■ Your instructions
Every entry in this listing should be written out exactly.

Start of Provided material

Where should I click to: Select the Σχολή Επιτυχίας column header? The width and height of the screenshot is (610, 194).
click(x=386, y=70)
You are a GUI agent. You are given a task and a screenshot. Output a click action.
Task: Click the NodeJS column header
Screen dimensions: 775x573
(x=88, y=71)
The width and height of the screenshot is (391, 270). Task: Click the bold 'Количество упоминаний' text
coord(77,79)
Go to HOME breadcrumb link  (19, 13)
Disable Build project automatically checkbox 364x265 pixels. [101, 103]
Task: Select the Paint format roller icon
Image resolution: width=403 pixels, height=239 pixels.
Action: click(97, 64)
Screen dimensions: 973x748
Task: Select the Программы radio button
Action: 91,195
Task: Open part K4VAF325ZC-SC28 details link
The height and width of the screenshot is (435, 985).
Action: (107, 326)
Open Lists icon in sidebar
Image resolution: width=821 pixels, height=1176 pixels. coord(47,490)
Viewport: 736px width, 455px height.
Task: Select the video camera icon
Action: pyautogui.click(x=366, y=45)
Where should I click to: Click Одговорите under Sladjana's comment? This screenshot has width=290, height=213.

End of Provided material

■ Task response
Where should I click to: Select the Σχολή Επιτυχίας column header? The width and height of the screenshot is (610, 194).
click(x=386, y=70)
You are a GUI agent. You are given a task and a screenshot. Output a click action.
Task: Click the NodeJS column header
Screen dimensions: 775x573
(x=88, y=71)
The width and height of the screenshot is (391, 270). Task: Click the bold 'Количество упоминаний' text
coord(77,79)
Go to HOME breadcrumb link  (19, 13)
Disable Build project automatically checkbox 364x265 pixels. [101, 103]
Task: Select the Paint format roller icon
Image resolution: width=403 pixels, height=239 pixels.
Action: click(97, 64)
Screen dimensions: 973x748
Task: Select the Программы radio button
Action: 91,195
Task: Open part K4VAF325ZC-SC28 details link
The height and width of the screenshot is (435, 985).
Action: (107, 326)
Open Lists icon in sidebar
Image resolution: width=821 pixels, height=1176 pixels. coord(47,490)
Viewport: 736px width, 455px height.
Task: Select the video camera icon
Action: pyautogui.click(x=366, y=45)
Where should I click to: Click Одговорите under Sladjana's comment? This screenshot has width=290, height=213.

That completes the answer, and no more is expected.